What is expected => Set the records down again. Match every line exactly.

== Supplied records ==

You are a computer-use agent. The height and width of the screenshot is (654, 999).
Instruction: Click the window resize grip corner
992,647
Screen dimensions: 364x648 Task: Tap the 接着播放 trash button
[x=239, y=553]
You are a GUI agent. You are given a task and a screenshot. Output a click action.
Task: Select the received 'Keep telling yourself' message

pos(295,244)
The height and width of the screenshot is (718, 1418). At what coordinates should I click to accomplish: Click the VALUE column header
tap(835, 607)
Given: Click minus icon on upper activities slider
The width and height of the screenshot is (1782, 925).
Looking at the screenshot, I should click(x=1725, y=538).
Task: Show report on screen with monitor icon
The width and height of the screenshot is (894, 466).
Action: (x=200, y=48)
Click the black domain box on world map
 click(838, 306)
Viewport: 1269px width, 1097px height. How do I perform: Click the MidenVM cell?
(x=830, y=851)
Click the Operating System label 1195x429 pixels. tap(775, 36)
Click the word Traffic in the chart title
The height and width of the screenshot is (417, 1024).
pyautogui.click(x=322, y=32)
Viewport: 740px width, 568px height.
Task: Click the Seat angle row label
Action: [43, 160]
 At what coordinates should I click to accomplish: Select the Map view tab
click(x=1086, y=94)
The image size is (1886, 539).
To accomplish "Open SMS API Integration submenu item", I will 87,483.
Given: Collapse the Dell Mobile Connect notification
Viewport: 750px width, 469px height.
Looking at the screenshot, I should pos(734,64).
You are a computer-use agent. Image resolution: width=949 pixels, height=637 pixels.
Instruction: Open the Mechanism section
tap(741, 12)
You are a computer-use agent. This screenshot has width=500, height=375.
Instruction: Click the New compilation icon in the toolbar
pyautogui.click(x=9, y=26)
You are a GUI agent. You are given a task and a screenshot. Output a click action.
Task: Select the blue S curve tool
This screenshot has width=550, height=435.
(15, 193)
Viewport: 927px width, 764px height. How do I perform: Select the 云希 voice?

===

Problem solution =>
You are a computer-use agent. The height and width of the screenshot is (654, 999).
Instruction: Click the window resize grip corner
992,647
Screen dimensions: 364x648 Task: Tap the 接着播放 trash button
[x=239, y=553]
You are a GUI agent. You are given a task and a screenshot. Output a click action.
Task: Select the received 'Keep telling yourself' message

pos(295,244)
The height and width of the screenshot is (718, 1418). At what coordinates should I click to accomplish: Click the VALUE column header
tap(835, 607)
Given: Click minus icon on upper activities slider
The width and height of the screenshot is (1782, 925).
Looking at the screenshot, I should click(x=1725, y=538).
Task: Show report on screen with monitor icon
The width and height of the screenshot is (894, 466).
Action: (x=200, y=48)
Click the black domain box on world map
 click(838, 306)
Viewport: 1269px width, 1097px height. How do I perform: Click the MidenVM cell?
(x=830, y=851)
Click the Operating System label 1195x429 pixels. tap(775, 36)
Click the word Traffic in the chart title
The height and width of the screenshot is (417, 1024).
pyautogui.click(x=322, y=32)
Viewport: 740px width, 568px height.
Task: Click the Seat angle row label
Action: [43, 160]
 At what coordinates should I click to accomplish: Select the Map view tab
click(x=1086, y=94)
The image size is (1886, 539).
To accomplish "Open SMS API Integration submenu item", I will 87,483.
Given: Collapse the Dell Mobile Connect notification
Viewport: 750px width, 469px height.
Looking at the screenshot, I should pos(734,64).
You are a computer-use agent. Image resolution: width=949 pixels, height=637 pixels.
Instruction: Open the Mechanism section
tap(741, 12)
You are a computer-use agent. This screenshot has width=500, height=375.
Instruction: Click the New compilation icon in the toolbar
pyautogui.click(x=9, y=26)
You are a GUI agent. You are given a task and a screenshot. Output a click action.
Task: Select the blue S curve tool
This screenshot has width=550, height=435.
(15, 193)
Viewport: 927px width, 764px height. How do I perform: Select the 云希 voice?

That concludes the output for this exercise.